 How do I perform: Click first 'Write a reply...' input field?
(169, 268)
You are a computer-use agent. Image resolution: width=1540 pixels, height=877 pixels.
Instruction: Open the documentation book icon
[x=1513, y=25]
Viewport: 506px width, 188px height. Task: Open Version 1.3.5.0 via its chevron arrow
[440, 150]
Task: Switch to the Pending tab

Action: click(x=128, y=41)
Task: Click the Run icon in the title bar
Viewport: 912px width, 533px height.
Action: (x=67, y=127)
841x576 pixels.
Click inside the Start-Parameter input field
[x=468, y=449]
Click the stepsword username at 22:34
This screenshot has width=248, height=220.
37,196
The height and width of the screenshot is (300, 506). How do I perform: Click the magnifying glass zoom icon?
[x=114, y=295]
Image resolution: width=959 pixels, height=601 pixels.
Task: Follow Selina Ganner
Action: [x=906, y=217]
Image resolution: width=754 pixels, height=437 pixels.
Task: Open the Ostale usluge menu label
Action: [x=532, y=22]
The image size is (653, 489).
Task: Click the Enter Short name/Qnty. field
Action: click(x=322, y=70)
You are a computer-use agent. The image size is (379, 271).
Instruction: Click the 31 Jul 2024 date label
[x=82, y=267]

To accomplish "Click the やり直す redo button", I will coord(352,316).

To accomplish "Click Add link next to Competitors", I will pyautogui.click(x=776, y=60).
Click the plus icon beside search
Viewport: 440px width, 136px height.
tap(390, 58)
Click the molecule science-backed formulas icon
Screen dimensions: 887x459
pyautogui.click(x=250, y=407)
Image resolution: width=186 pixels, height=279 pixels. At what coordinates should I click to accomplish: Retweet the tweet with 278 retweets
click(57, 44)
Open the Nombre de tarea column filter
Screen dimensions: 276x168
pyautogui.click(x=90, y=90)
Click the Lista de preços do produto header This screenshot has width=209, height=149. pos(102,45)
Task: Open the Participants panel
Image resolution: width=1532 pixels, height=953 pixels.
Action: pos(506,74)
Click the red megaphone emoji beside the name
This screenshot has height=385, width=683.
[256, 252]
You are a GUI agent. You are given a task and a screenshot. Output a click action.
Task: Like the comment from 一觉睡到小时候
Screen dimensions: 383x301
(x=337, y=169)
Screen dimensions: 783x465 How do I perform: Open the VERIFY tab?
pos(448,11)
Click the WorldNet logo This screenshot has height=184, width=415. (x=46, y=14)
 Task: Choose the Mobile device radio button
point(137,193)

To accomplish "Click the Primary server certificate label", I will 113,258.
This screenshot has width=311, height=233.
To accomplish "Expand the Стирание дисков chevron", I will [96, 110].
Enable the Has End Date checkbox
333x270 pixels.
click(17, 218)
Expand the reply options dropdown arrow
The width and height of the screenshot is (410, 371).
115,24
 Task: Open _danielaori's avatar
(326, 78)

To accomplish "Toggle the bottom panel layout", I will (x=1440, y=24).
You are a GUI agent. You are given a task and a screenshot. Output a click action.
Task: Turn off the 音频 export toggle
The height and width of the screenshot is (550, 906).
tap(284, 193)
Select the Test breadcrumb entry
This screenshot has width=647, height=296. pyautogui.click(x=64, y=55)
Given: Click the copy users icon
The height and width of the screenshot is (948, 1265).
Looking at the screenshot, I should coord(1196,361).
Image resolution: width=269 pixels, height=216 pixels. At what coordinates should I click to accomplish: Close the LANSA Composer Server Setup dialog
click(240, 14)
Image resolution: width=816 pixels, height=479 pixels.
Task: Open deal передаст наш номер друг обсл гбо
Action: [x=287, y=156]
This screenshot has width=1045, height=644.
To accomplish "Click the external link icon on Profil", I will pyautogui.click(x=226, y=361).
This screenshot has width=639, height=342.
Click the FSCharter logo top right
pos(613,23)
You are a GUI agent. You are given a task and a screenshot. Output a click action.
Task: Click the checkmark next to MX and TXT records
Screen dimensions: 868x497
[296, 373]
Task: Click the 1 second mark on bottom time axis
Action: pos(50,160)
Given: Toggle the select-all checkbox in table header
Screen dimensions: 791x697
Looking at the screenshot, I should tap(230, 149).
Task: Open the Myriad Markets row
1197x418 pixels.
****************************************
### Problem description:
Print the records above exactly. Omit nothing.

### Result of the exercise:
 How do I perform: Click first 'Write a reply...' input field?
(169, 268)
You are a computer-use agent. Image resolution: width=1540 pixels, height=877 pixels.
Instruction: Open the documentation book icon
[x=1513, y=25]
Viewport: 506px width, 188px height. Task: Open Version 1.3.5.0 via its chevron arrow
[440, 150]
Task: Switch to the Pending tab

Action: click(x=128, y=41)
Task: Click the Run icon in the title bar
Viewport: 912px width, 533px height.
Action: (x=67, y=127)
841x576 pixels.
Click inside the Start-Parameter input field
[x=468, y=449]
Click the stepsword username at 22:34
This screenshot has width=248, height=220.
37,196
The height and width of the screenshot is (300, 506). How do I perform: Click the magnifying glass zoom icon?
[x=114, y=295]
Image resolution: width=959 pixels, height=601 pixels.
Task: Follow Selina Ganner
Action: [x=906, y=217]
Image resolution: width=754 pixels, height=437 pixels.
Task: Open the Ostale usluge menu label
Action: [x=532, y=22]
The image size is (653, 489).
Task: Click the Enter Short name/Qnty. field
Action: click(x=322, y=70)
You are a computer-use agent. The image size is (379, 271).
Instruction: Click the 31 Jul 2024 date label
[x=82, y=267]

To accomplish "Click the やり直す redo button", I will coord(352,316).

To accomplish "Click Add link next to Competitors", I will pyautogui.click(x=776, y=60).
Click the plus icon beside search
Viewport: 440px width, 136px height.
tap(390, 58)
Click the molecule science-backed formulas icon
Screen dimensions: 887x459
pyautogui.click(x=250, y=407)
Image resolution: width=186 pixels, height=279 pixels. At what coordinates should I click to accomplish: Retweet the tweet with 278 retweets
click(57, 44)
Open the Nombre de tarea column filter
Screen dimensions: 276x168
pyautogui.click(x=90, y=90)
Click the Lista de preços do produto header This screenshot has width=209, height=149. pos(102,45)
Task: Open the Participants panel
Image resolution: width=1532 pixels, height=953 pixels.
Action: pos(506,74)
Click the red megaphone emoji beside the name
This screenshot has height=385, width=683.
[256, 252]
You are a GUI agent. You are given a task and a screenshot. Output a click action.
Task: Like the comment from 一觉睡到小时候
Screen dimensions: 383x301
(x=337, y=169)
Screen dimensions: 783x465 How do I perform: Open the VERIFY tab?
pos(448,11)
Click the WorldNet logo This screenshot has height=184, width=415. (x=46, y=14)
 Task: Choose the Mobile device radio button
point(137,193)

To accomplish "Click the Primary server certificate label", I will 113,258.
This screenshot has width=311, height=233.
To accomplish "Expand the Стирание дисков chevron", I will [96, 110].
Enable the Has End Date checkbox
333x270 pixels.
click(17, 218)
Expand the reply options dropdown arrow
The width and height of the screenshot is (410, 371).
115,24
 Task: Open _danielaori's avatar
(326, 78)

To accomplish "Toggle the bottom panel layout", I will (x=1440, y=24).
You are a GUI agent. You are given a task and a screenshot. Output a click action.
Task: Turn off the 音频 export toggle
The height and width of the screenshot is (550, 906).
tap(284, 193)
Select the Test breadcrumb entry
This screenshot has width=647, height=296. pyautogui.click(x=64, y=55)
Given: Click the copy users icon
The height and width of the screenshot is (948, 1265).
Looking at the screenshot, I should coord(1196,361).
Image resolution: width=269 pixels, height=216 pixels. At what coordinates should I click to accomplish: Close the LANSA Composer Server Setup dialog
click(240, 14)
Image resolution: width=816 pixels, height=479 pixels.
Task: Open deal передаст наш номер друг обсл гбо
Action: [x=287, y=156]
This screenshot has width=1045, height=644.
To accomplish "Click the external link icon on Profil", I will pyautogui.click(x=226, y=361).
This screenshot has width=639, height=342.
Click the FSCharter logo top right
pos(613,23)
You are a GUI agent. You are given a task and a screenshot. Output a click action.
Task: Click the checkmark next to MX and TXT records
Screen dimensions: 868x497
[296, 373]
Task: Click the 1 second mark on bottom time axis
Action: pos(50,160)
Given: Toggle the select-all checkbox in table header
Screen dimensions: 791x697
Looking at the screenshot, I should tap(230, 149).
Task: Open the Myriad Markets row
1197x418 pixels.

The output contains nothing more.